Il mese di marzo fa registrare i primi veri segnali di recupero dopo la crisi innescata dal Covid. Secondo il Report Agrimercati di ISMEA, è infatti dalla fine del terzo trimestre che migliorano una serie di indicatori economici, primi tra tutti l'export che grazie allo slancio di marzo, +10,6%, dopo il -4,7 di gennaio e il 0,4% di febbraio, fa sì che il primo trimestre de 2021 si collochi del 2,2% al di sopra del livello dello stesso periodo dell'anno scorso, quando ancora l'Italia non era stata travolta in pieno dall'emergenza socio-sanitaria globale.
La tendenza al recupero delle spedizioni all'estero risulta poi ulteriormente rafforzata anche ad aprile che ha fatto registrare un incremento in valore del 22,3% su base annua.

Ma ancora più rivelatore dell'inversione di tendenza in atto è il dato delle importazioni, che dopo la flessione del 2020 e del primo bimestre del 2021, registrano a marzo un incremento di quasi il 12% su base annua. Data la vocazione trasformatrice dell'industria agroalimentare nazionale, il recupero dell'import è inoltre prodromico di un'ulteriore crescita delle consegne all'estero nei prossimi mesi, di riflesso al rallentamento delle restrizioni in atto in molti dei partner commerciali dell'Italia, sulla scia del buon esito della campagna vaccinale.

Primi accenni di miglioramento anche per il sentiment delle imprese agricole e dell'industria alimentare, dopo l'inevitabile crollo della fiducia che ha accompagnato tutto il corso del 2020. Secondo l'indice ISMEA che sintetizza i giudizi degli operatori sulla situazione corrente e futura per la fase primaria e le opinioni sull'andamento degli ordini, livello delle scorte e sulle aspettative di produzione ci sarebbe un maggior ottimismo specie in relazione alle prospettive nel prossimo futuro.
"Intanto - sottolinea ISMEA nel report - l'anno di pandemia ha determinato un aumento del ricorso al credito da parte degli operatori della filiera soprattutto per far fronte a problemi di liquidità. Mentre per le industrie alimentari le richieste di prestiti hanno da sempre mostrato un certo dinamismo, per la fase agricola questo incremento arriva dopo anni di progressive flessioni".

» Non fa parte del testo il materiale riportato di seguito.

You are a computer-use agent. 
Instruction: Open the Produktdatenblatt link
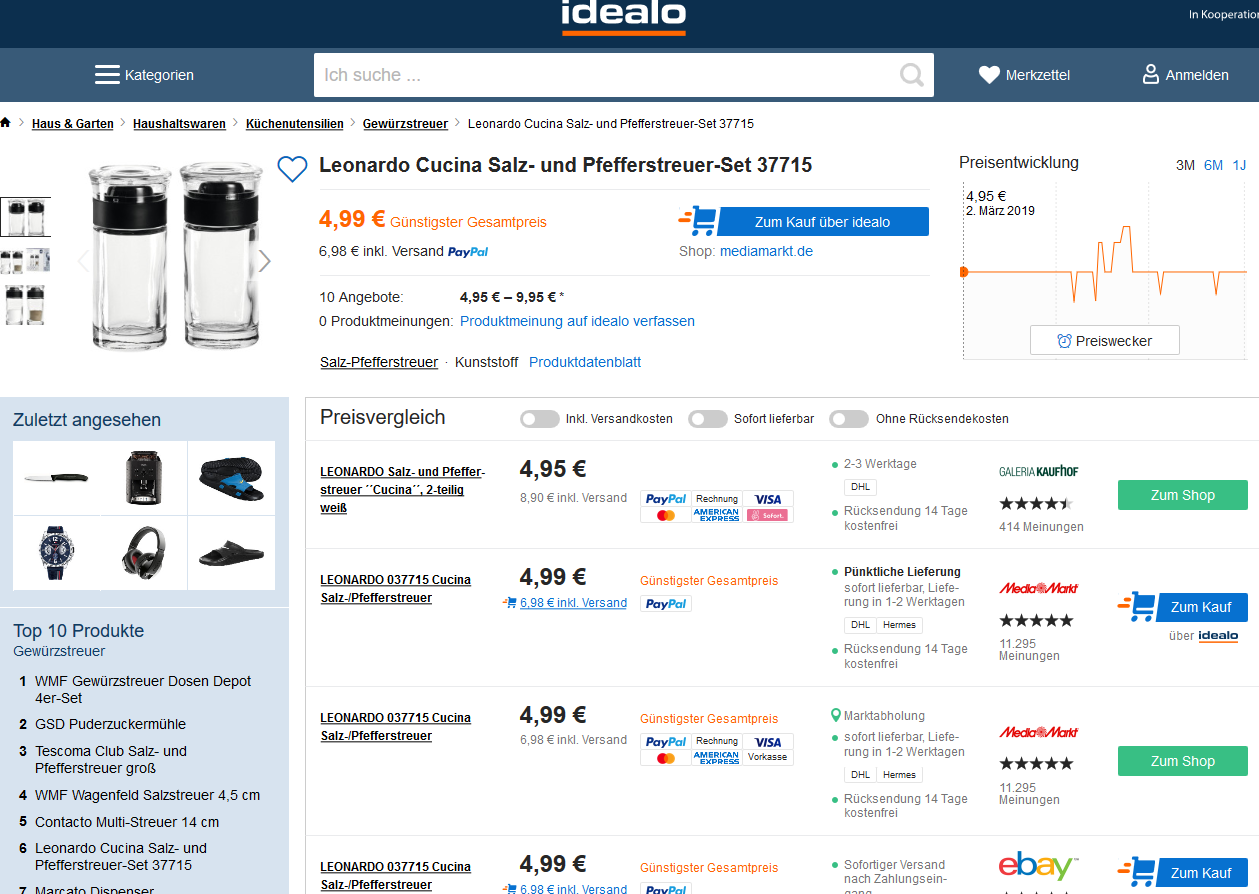pos(585,362)
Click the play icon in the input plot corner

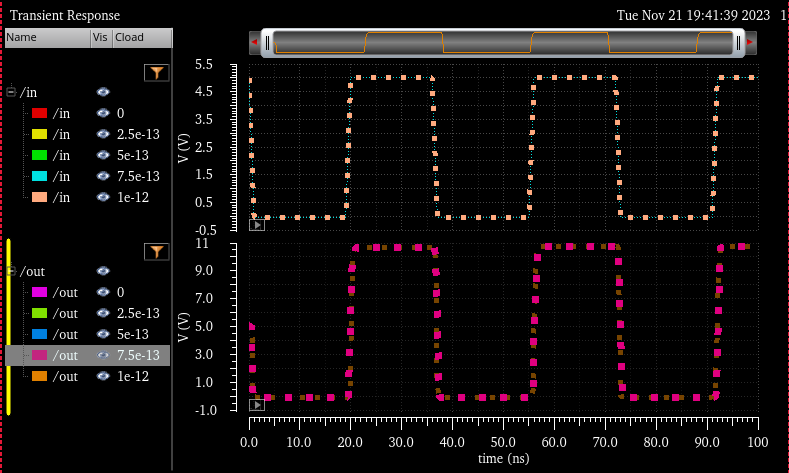(257, 225)
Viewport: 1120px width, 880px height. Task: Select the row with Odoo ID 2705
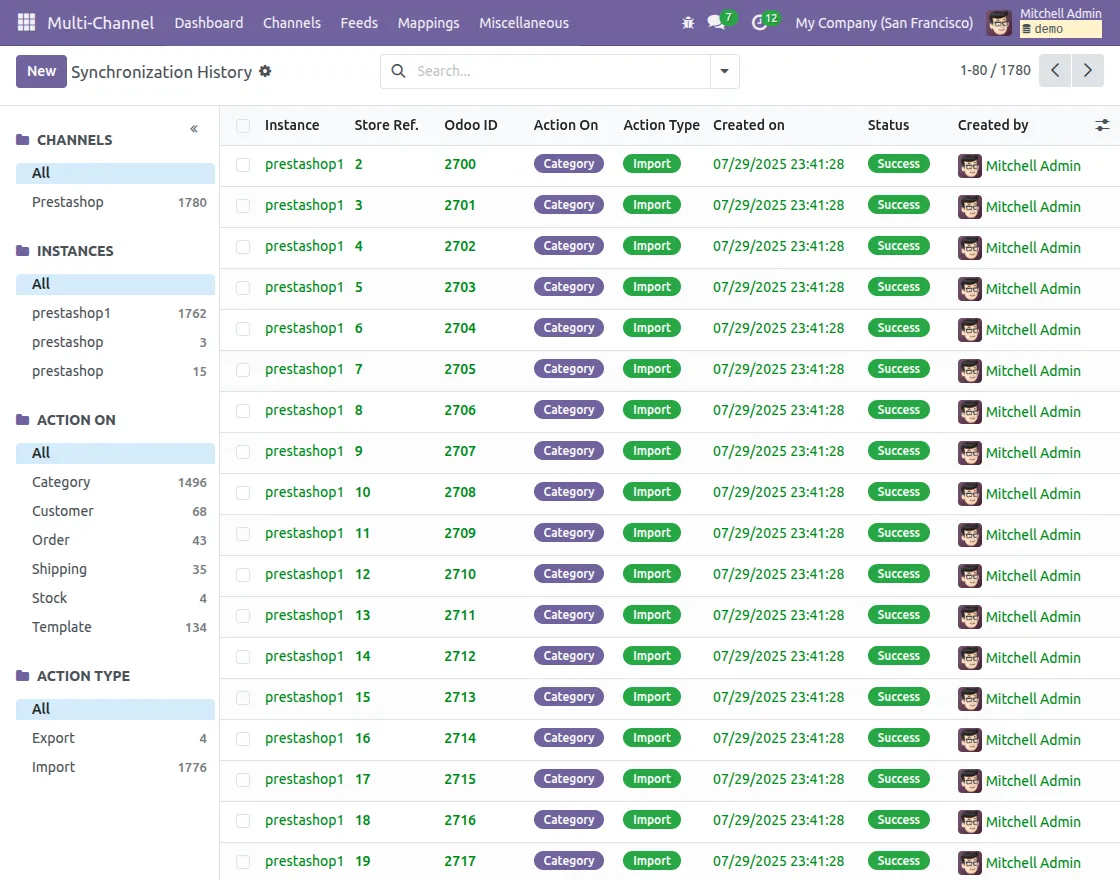point(243,369)
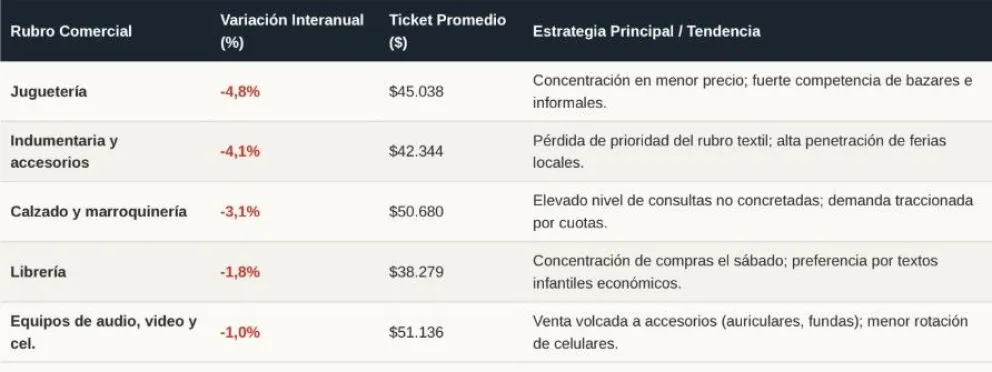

Congiuntura agroalimentare primo trimestre 2021

La dinamica positiva che il commercio mondiale ha avuto nell'ultima parte del 2020 è proseguita anche nei primi mesi del 2021, con un +5,3% tendenziale nel bimestre gennaio-febbraio (cfr. Central Bureau Planning). La crescita degli scambi è trainata dal comparto dell'industria, mentre le attività dei servizi, in particolare quelli legati al turismo, ritardano la ripresa, sotto il peso delle misure restrittive messe in atto.

Le dinamiche economiche sono ancora diversificate, con Cina e Stati Uniti in fase di ripresa già nel primo trimestre del 2021, mentre i paesi dell'Eurozona facevano ancora i conti con le misure di contenimento richieste dalla terza ondata dei contagi, evidenziando nell'insieme un calo tendenziale del PIL dell'1,8%, secondo le ultime stime Eurostat.
Per l'Italia il calo del PIL è stato pù basso rispetto alla media, pari a -1,4%; gli indicatori economici sono previsti in rialzo, vista anche la ripresa della produzione industriale, che nei primi tre mesi del 2021 ha segnato un +10,6% su base annua per il manifatturiero nel complesso.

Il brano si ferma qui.